医薬品の原価自体にそれほど差はなく、それでも同じ新薬で30円くらいのものから、あまり多くはありませんが1、000円や10、000円の薬価がつくものがあります。

例えば、患者数の多い高血圧など慢性疾患の薬剤は安くてもそれなりに利益を挙げられますが、適応する患者数の少ない例えば抗癌剤などは、単価を上げなければ高額な開発費を回収することができないのです。つまり命に関わる薬では高額になったとしても流通させる必要があるからです。

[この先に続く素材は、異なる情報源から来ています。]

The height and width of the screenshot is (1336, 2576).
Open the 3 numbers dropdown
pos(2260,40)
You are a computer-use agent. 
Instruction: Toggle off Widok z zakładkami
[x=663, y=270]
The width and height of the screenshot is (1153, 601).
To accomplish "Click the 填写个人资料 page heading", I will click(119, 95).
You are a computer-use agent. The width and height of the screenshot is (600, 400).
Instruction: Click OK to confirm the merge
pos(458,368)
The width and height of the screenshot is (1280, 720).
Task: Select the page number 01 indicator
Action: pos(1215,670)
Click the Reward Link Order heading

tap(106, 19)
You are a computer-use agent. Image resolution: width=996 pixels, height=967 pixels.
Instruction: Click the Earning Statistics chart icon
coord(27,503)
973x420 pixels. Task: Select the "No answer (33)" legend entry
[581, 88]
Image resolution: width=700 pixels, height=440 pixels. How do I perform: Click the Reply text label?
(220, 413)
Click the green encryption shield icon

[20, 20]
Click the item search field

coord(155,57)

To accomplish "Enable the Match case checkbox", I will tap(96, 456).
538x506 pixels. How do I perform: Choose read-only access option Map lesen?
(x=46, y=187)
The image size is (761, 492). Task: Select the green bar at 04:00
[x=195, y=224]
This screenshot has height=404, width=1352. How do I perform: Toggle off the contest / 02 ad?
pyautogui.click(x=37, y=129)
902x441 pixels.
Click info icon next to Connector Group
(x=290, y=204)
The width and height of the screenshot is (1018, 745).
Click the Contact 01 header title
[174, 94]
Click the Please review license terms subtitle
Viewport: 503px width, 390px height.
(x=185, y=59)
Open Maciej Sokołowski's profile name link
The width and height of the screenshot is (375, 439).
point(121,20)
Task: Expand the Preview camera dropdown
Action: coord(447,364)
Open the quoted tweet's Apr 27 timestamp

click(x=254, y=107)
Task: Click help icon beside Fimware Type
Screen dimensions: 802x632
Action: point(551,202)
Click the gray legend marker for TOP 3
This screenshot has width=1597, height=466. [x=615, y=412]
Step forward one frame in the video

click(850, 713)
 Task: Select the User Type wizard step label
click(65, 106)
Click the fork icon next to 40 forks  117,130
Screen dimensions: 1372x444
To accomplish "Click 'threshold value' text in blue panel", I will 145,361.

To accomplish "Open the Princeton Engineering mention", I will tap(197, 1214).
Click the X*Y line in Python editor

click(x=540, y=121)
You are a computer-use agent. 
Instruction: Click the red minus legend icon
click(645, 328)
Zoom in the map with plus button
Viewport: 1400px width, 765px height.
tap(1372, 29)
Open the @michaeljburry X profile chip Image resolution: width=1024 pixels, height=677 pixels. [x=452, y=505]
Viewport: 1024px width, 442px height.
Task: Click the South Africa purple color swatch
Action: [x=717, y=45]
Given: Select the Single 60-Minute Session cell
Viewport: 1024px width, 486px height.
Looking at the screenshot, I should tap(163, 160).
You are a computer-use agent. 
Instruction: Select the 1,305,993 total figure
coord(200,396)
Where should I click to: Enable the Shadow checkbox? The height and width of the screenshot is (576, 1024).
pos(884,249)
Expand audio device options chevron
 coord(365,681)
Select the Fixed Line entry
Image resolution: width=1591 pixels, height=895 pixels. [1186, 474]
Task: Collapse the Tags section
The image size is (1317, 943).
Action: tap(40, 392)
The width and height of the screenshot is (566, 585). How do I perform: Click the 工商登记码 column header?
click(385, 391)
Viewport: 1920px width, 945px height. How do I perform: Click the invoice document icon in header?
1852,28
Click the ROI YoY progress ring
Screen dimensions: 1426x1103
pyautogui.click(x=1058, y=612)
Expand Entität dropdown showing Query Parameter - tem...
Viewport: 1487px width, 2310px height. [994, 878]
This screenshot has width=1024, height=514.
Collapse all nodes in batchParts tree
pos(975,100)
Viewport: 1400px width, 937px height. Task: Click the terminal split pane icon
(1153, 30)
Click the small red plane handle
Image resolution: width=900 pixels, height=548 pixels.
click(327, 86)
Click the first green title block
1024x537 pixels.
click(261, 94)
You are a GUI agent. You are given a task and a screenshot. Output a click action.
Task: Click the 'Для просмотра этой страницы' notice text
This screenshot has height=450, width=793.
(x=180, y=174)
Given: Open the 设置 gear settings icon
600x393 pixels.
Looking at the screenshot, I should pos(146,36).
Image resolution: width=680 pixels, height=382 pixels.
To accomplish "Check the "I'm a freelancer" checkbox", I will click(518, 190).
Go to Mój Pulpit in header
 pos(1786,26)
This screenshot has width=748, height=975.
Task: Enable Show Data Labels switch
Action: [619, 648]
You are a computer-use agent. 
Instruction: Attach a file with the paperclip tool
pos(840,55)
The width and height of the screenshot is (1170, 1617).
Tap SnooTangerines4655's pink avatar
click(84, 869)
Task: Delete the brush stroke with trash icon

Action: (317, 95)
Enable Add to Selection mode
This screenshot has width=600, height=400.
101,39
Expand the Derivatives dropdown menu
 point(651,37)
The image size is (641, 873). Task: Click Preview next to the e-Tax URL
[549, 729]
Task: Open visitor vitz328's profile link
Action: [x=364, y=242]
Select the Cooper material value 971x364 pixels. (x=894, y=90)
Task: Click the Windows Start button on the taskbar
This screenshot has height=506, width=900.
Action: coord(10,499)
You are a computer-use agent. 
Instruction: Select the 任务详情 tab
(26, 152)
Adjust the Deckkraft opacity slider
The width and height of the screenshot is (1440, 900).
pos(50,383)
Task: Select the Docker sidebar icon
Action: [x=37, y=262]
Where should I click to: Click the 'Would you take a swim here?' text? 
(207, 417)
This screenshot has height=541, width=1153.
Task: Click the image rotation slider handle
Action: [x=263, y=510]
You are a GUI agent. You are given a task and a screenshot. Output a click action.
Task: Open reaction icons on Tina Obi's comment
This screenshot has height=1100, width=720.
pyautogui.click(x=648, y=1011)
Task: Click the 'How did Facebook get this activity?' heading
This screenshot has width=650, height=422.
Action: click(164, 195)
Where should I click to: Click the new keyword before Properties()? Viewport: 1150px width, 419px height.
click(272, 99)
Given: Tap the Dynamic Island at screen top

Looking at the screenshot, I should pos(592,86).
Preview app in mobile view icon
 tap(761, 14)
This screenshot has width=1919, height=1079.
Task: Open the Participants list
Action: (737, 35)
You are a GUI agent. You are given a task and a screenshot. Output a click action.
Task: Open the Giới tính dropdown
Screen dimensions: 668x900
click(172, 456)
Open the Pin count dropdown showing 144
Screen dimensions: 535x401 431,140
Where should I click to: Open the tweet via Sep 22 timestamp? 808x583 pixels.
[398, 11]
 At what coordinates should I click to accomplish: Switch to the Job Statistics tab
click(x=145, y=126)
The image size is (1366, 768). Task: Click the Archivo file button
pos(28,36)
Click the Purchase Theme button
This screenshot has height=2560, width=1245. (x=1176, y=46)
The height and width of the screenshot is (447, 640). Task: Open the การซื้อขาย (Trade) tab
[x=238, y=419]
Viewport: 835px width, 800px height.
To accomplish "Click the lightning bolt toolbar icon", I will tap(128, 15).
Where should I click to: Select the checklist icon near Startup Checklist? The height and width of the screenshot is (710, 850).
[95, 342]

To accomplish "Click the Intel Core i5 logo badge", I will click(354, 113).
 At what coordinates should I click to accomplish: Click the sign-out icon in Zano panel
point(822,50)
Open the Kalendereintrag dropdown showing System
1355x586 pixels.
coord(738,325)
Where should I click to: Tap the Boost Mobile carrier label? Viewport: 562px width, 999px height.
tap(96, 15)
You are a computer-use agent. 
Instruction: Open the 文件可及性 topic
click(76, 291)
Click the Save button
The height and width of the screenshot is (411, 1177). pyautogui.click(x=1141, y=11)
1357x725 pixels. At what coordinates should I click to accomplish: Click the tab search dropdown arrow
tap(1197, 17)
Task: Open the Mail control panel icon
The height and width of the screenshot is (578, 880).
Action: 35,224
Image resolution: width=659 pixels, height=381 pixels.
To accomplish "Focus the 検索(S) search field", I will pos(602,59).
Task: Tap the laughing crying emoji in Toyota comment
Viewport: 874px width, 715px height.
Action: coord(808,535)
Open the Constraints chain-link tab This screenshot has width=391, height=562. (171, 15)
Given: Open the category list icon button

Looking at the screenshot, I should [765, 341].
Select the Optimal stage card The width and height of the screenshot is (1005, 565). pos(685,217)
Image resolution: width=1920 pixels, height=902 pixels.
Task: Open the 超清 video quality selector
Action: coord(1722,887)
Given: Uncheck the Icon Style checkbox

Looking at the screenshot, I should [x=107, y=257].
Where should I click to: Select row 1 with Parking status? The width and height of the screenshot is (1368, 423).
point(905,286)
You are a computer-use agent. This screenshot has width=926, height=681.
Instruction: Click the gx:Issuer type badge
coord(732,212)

ただし日本では高額療養費制度や特定疾患制度があるので患者さんの自己負担が高くなりすぎないようになっています。

ジェネリック医薬品

ジェネリック医薬品という言葉が出ましたが、これは新薬と同じ有効成分を使っており品質、効き目、安全性が同等なお薬です。研究開発をする必要がないのでコストがかかっていない分、安価な薬価になります。簡単に説明すると新しく出たジェネリックは先発品の約4割、5割程度の薬価になります。

窓口負担の内訳

実際に皆さんが保険薬局の窓口で支払うのは純粋な薬価(薬剤料)に調剤技術料(薬剤師が行う作業への手数料と思っていただければ結構です)薬学管理料(安全に薬を使用できるように文書や説明で情報を提供するその管理に対する費用)等です。少し複雑ですが支払った後に明細書を確認してみてください。点数で記載されている場合は1点を10円として計算すると請求金額になります。

薬が入手困難に

同じ成分の薬剤でもジェネリック医薬品を使うか、どこの会社のものを使用するかは病院の専門の委員会で決めています。同じ条件であれば基本的にジェネリックで安くなる方を選択する方針をとっています。しかし、近年は様々な事情が相まって、非常に薬が手に入りにくい状況となっています。ジェネリックが手に入らない場合は、治療が継続できることを優先して、ジェネリックでない薬へ変更する判断を行う場合がありますが、ご理解いただければ幸いです。